═════ Artikel ═════
Loyalitas Tanpa Batas: Euforia Berlebihan Kelompok Suporter di Indonesia



Slogan yang sering digaungkan oleh supporter fanatik tim sepakbola yang paling dibanggakan di kota Malang ini ternyata sedikit banyak ada benar nya juga.  Dimanapun Arema bertanding, kelompok supporter ini hampir dipastikan selalu hadir di stadion untuk mendukung tim kebanggaan nya, dan siapa juga yang tidak tau reputasi supporter bola yang satu ini di Indonesia. Tapi tidak banyak yang tau reputasi mereka diluar stadion, terutama pendapat dari masyarakat umum kota Malang seperti saya yang kadang merasa terganggu oleh tindakan mereka.

Pertama yang perlu digaris bawahi, saya adalah warga asli kota Malang, saya lahir di Malang, sejak Arema masih berkandang di stadion Gajahyana saya juga sering menonton langsung di stadion. Namun semakin kesini, euforia mereka (kelompok supporter) dalam mendukung tim kebanggaan nya sudah kelewat batas menurut saya. Kelewat batas karena sudah cukup mengganggu kepentingan umum.

Beberapa tahun lalu saat Arema juara liga, pesta perayaan diadakan seminggu penuh di kota Malang (ijin dari kepolisian resort Malang  perayaan haya selama 2 hari). Setiap hari konvoy keliling kota, memacetkan jalanan, berlagak sok jagoan dengan memakan semua badan jalan, merusak dan mengintimidasi kendaraan ber plat L (Surabaya) dan D (Bandung) dan tidak mentaati tata tertib lalu lintas. Saya dari situ mulai tidak respect dengan tingkah anak-anak muda yang seperti ini. Ketika sudah bergerombol dan menggunakan atribut kebanggaan nya, rasa saling menghormati pengguna jalan yang lain seakan sudah hilang. Mereka seperti merasa paling berkuasa bak raja jalanan.
═════ Cuplikan Data ═════
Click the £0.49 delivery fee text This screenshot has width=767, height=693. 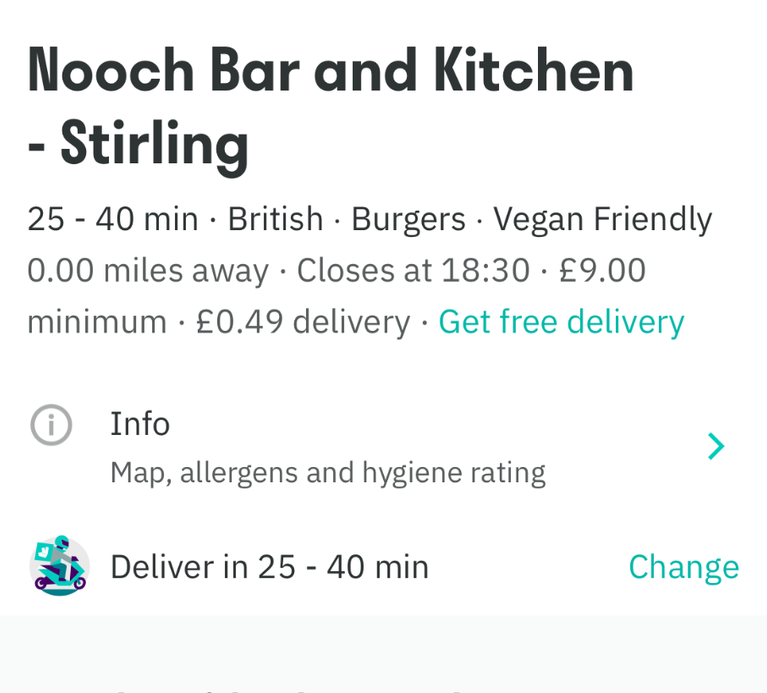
═════
═════ Cuplikan Data ═════
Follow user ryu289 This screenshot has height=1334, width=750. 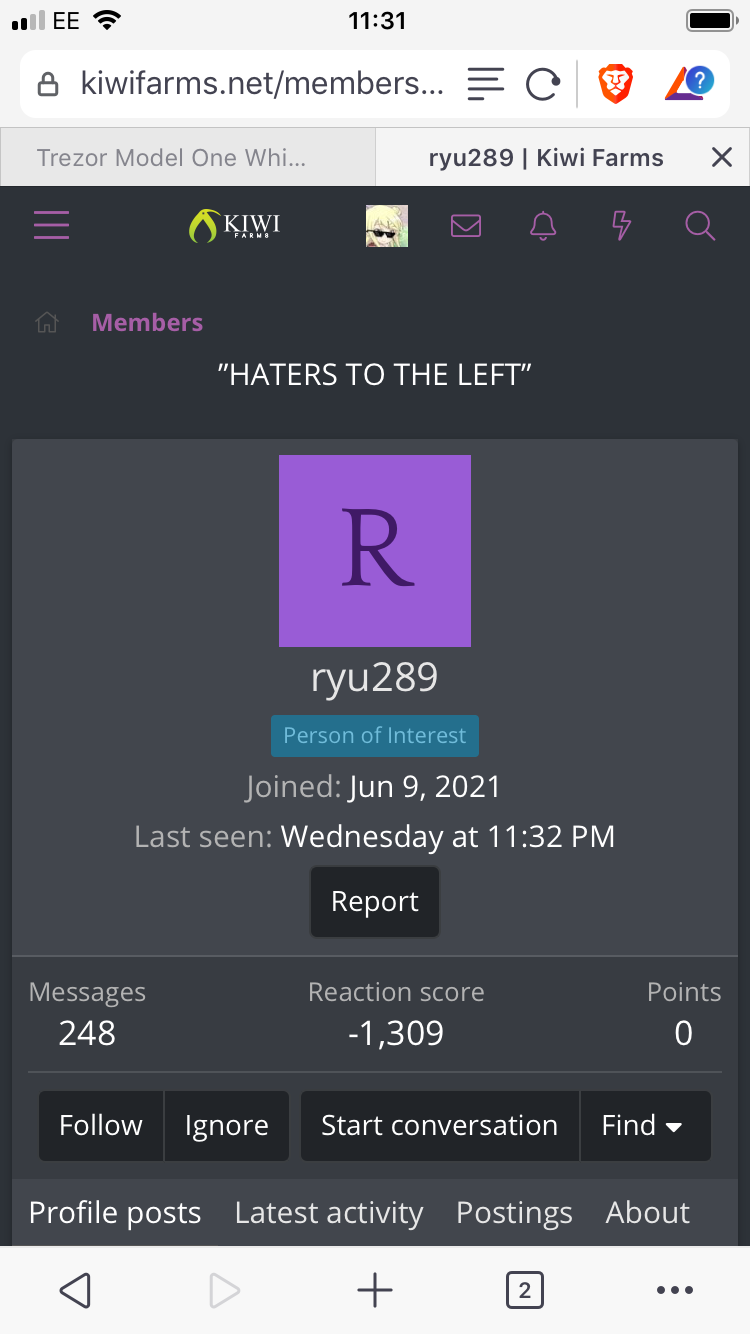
═════
Tujuan Tugas: Lanjutkan artikel tentang suporter Arema di kota Malang mulai setelah kalimat terakhirnya. Item-item tersebut sama sekali tidak diperlukan di sini.

Jawaban Latihan:
Malam hari ini, kejadian serupa terulang lagi di kota Malang. 11 Agustus 2013 adalah ulang tahun tim Arema yang ke 26 tahun, namun hal-hal tidak mengenakkan kembali terulang di kota ini. Sebuah Restoran terbakar habis karena ulah yang katanya oknum yang melempar kembang api dan petasan ke atap restoran yang memang terbuat dari bambu, arus lalu lintas dari Kepanjen (Kabupaten Malang) kearah kota juga macet total sampai saya terjebak disana kurang lebih 3 jam (jarak tempuh normal hanya sekitar 30 menit), belum lagi ulah para supporter yang tidak mengenakan helm dan mengacung-acungkan tongkat bendera kebanggaan nya ditengah kemacetan tersebut. Apa yang sebenar nya ada di pikiran mereka? Kebanyakan dari orang-orang ini adalah bocah dibawah umur juga. Apakah orang tua mereka bangga dengan sikap anak nya yang seperti itu?

Merayakan pesta ulang tahun  ataupun gelar juara tentu tidak ada salah nya, tapi ya ga usah terlalu berlebihan seperti itu. Bukannya bangga adanya malah di pisuh-pisuh i masyarakat umum mengguna jalan raya. Mungkin kelompok supporter lain yang menjadi rival dari pendukung Arema akan senang membaca tulisan ini, tapi saya tekankan tingkah kalian juga sama saja. Jack Mania (Persija) yang suka tawuran sesama supporter dan beberapa waktu lalu menghancurkan bus pemain Persib Bandung dengan batu dan bom molotov saat Persija akan menjamu Persib di GBK, Bobotoh dan Viking yang membakar Stadion Si Jalak Harupat saat tim nya tertinggal 0-1 dari Arema 2 tahun lalu, begitu juga kelompok supporter Bonek yang menghancurkan bus pemain Arema di stadion 10 November dan kerusuhan di tol Gempol dari supporter Bonek yang menghadang konvoy pendukung Arema setelah bertanding di Sidoarjo beberapa tahun yang lalu. Masih banyak contoh buruk dari supporter sepakbola lain di Indonesia yang tidak dapat saya tulis satu persatu disini, belum lagi umpatan-umpatan kasar di stadion yang harus cukup merepotkan pihak stasiun televisi untuk melakukan sensor audio saat live streaming pertandingan.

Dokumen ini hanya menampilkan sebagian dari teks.